На меня опустилась на короткий, подобный сказочному, почти нереальному мгновению, миг спокойствие и умиротворенность – такое чувство, наверно, испытывают те (по крайней мере, мне так это кажется и представляется, хотя я этого никогда не испытывал и не испытаю, скорее всего, – я могу лишь мечтать), у кого все хорошо: любящая жена, которая любит лишь его одного и не изменяет, уютный дом, удовлетворяющая и приносящая радость работа. И этот человек после вкусного ужина, приготовленного его доброй и заботливой женой, и, выпив чашечку крепкого, немного горьковатого (но приятно горьковатого) кофе опускается в любимое кресло, вздыхает, полузакрыв глаза в довольной неге, и обнимает жену, которая садится к нему на колени, прижимает к себе, зарывается в ее шикарные волосы и нежно целует с закрытыми глазами – у него все прекрасно, пусть он и утомился и вымотался, но когда он возвращается домой, то все это отходит на задний план, он словно обновляется, забывая все говно, что выпало на его голову сегодня да и вообще за все последнее время. Не зря же говорят, что семья – это прибежище, где можно найти спокойствие и восстановить силы. Но, к сожалению, как я полагаю, это прибежище обретают лишь самые-самые единицы, счастливчики, так сказать. Я не знаю, почему у меня в башке то и дело возникают подобные светлые мысли о семье, жене (Нэт) и доме. Я заставляю себя не думать об этом и на какое-то время мне это удается, но потом эти мысли и согревающие фантазии приходят снова.

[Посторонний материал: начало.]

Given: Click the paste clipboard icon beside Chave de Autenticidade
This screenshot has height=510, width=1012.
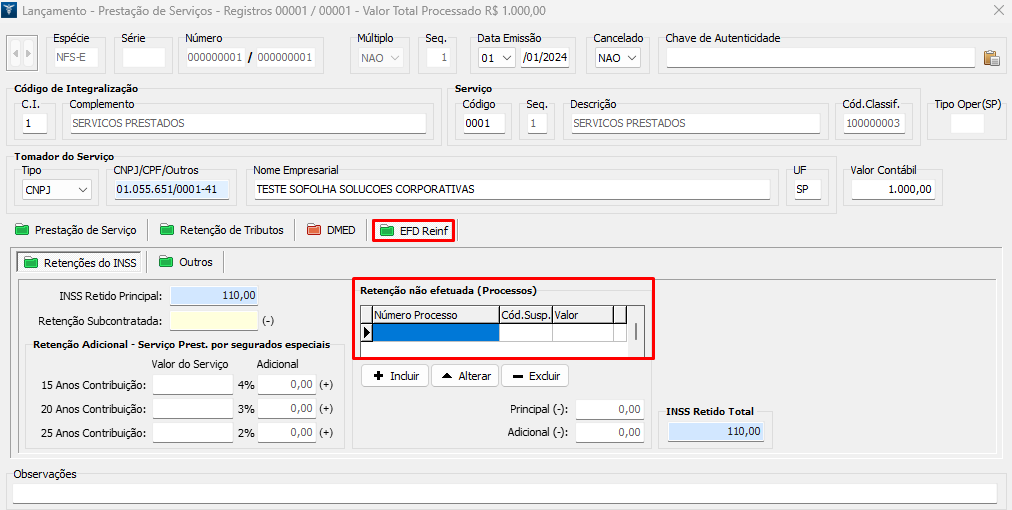Looking at the screenshot, I should (991, 58).
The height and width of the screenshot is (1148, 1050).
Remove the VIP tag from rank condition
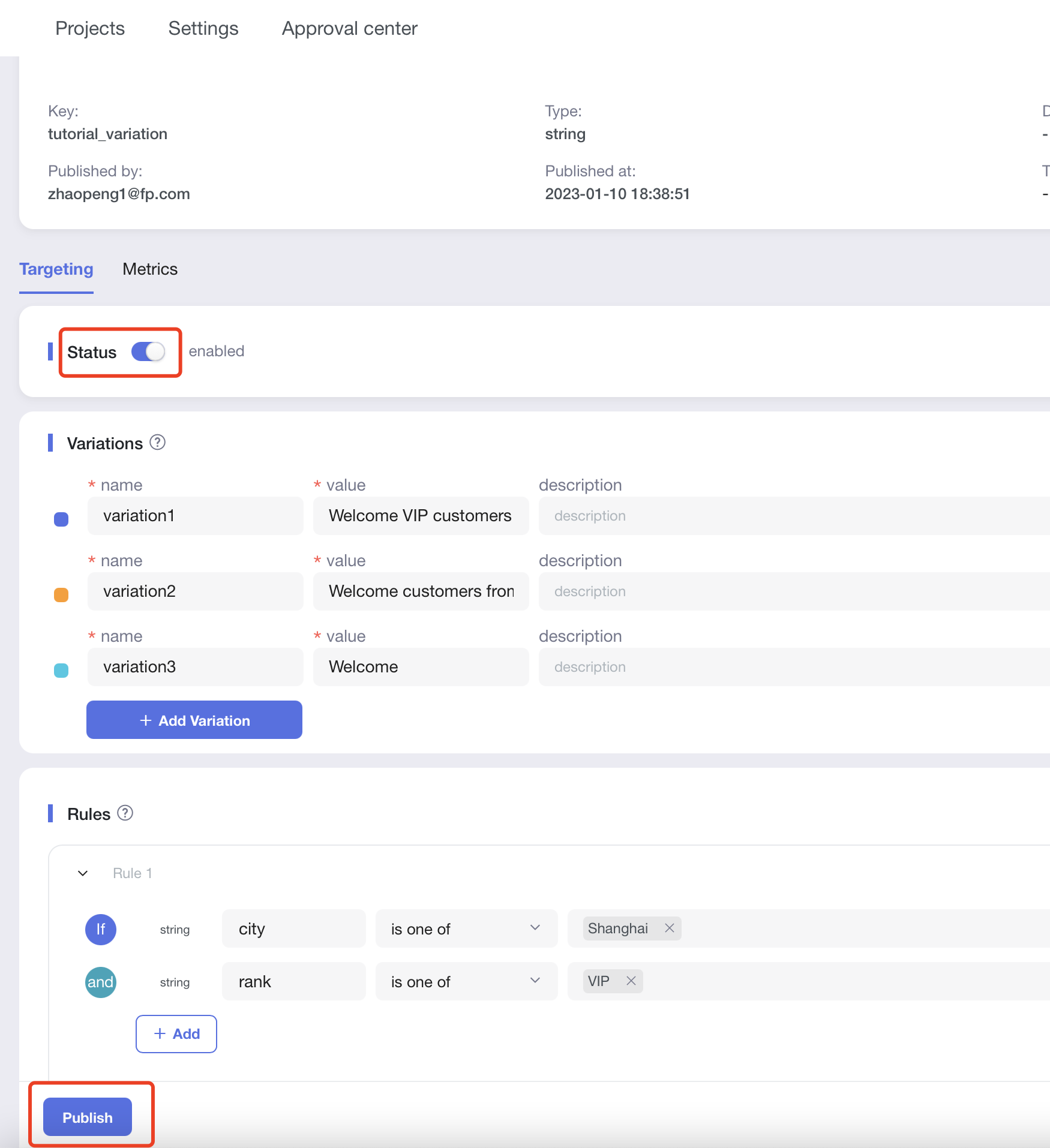(631, 981)

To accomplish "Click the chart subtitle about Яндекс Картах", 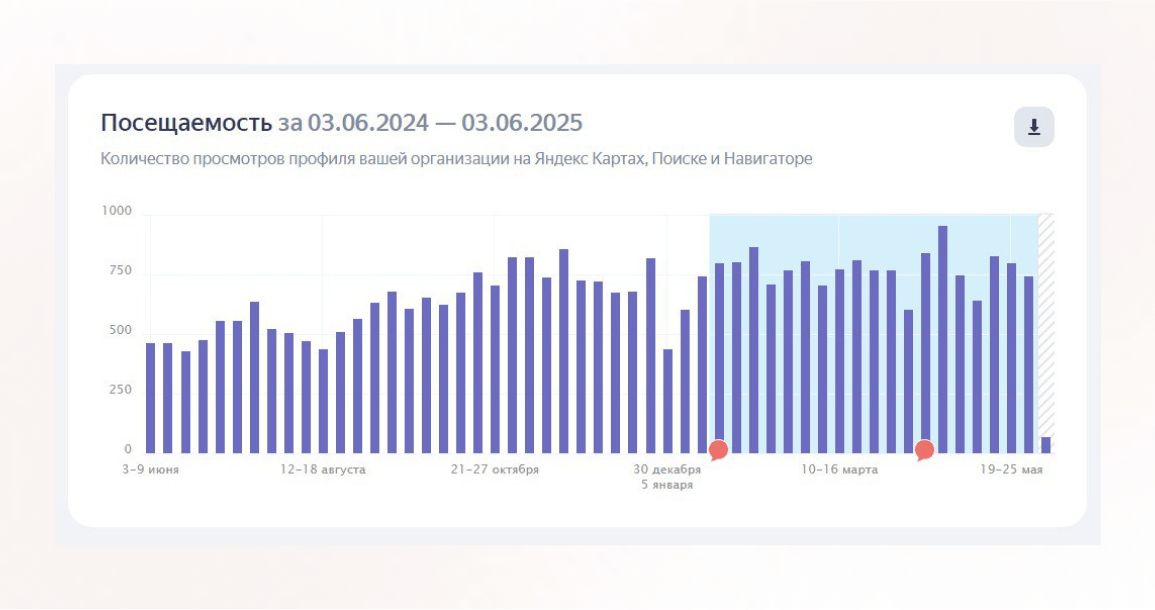I will pos(456,158).
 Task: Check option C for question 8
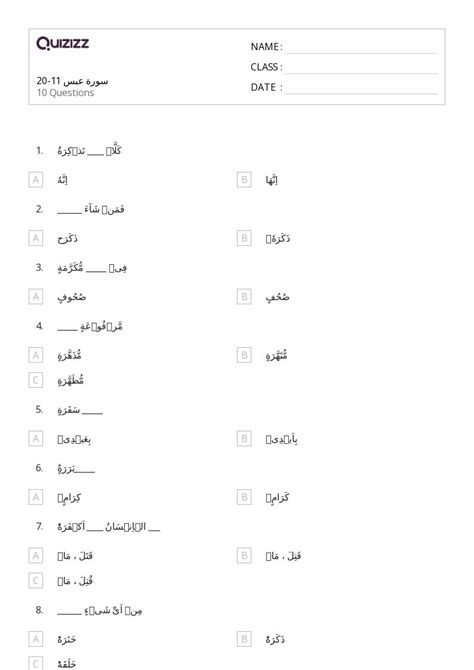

Я вынырнул из потока спокойствия и блаженного состояния, когда ДУБЛИКАТ папочки воткнул мне в левую руку нож. В глазах у меня заплясали искры, бешеная пылающая боль поднялась откуда изнутри, из непроглядной темноты, где она покоилась, но теперь решила появиться.

Надо мной раздавалось отрывистое дыхание ДУБЛИКАТА отца. Воткнув мне нож в плечо левой руки, этот прислужник Фрэссеров наблюдал, застыв в полусогнутом положении. Ноющей боли больше не было, мне захотелось поспать, лечь в каком-нибудь маленьком, скрытом от всех уголке, и отдаться сну.

«Только поглядите какие порезы, – различил я голос ДУБЛИКАТА сквозь полузаложенные уши. – Я добавлю тебе пару новых». – Хрипящим и безразличным тоном произнес ДУБЛИКАТ (где тот, кто когда-то был моим почти другом, почти кумиром? Исчез? Не знаю. Не имею ни малейшего понятия).

Я резко дернулся, закричав от боли в руке, но он врезал мне по груди локтем, надавил на меня коленом левой ноги, а левой рукой обхватил меня за шею и вонзил мне снова нож опять же в левую руку (ЧЕРТ! ЧЕРТ! ЧЕРТ! ПОЧЕМУ НЕ В ПРАВУЮ? ЛЕВАЯ И БЕЗ ТОГО ВСЯ В ШРАМАХ!), и его левая лапа начала сжиматься сильнее на моей шее. Он душил меня, как я Зависалу на футбольном поле.

Я испугался… чертовски испугался. Подумал о том, что хорошо бы было, чтобы этой сцены не происходило, чтобы ДУБЛИКАТА папочки никогда не существовало, или бы он сдох. Но потом все мысли прекратились. Все начало казаться белым, подобно облаку, тащащемуся с ленцой по серовато-голубому с розоватыми полосками вечернему небу. Не помню, как мне удалось все же вырваться из белого и сбросить ДУБЛИКАТ, пнув ему под бок, но я все-таки это сделал, потому что пишу обол всем этом в своем дневнике. Ведь если бы я не вырвался из лап ДУБЛИКАТА, через которого со мной желали разделаться Фрэссеры, я бы был трупом, а мертвецы писать не могут – с этим согласиться каждый.

Все плыло, я совсем ничего не видел. Закашлялся. Свело желудок, но я сдержался, и меня не вырвало. Треснулся об угол лбом. Повернулся к ДУБЛИКАТУ, который тянулся к ножу, лежавшему у щели между стеной и кухонной тумбочкой. Кое-как отцепившись от стены, я сделал два шага и пнул ДУБЛИКАТ папочки. Мне показалось это было несильно. Он вскрикнул. Вероятно, я попрал по правой ноге этого урода, которому почти удалось выполнить задание Фрэссеров.

«Куда ты, сучара? Сто-о-ой! Я вонжу нож тебе не в руку уже, а в глотку! Чтоб наверняка!».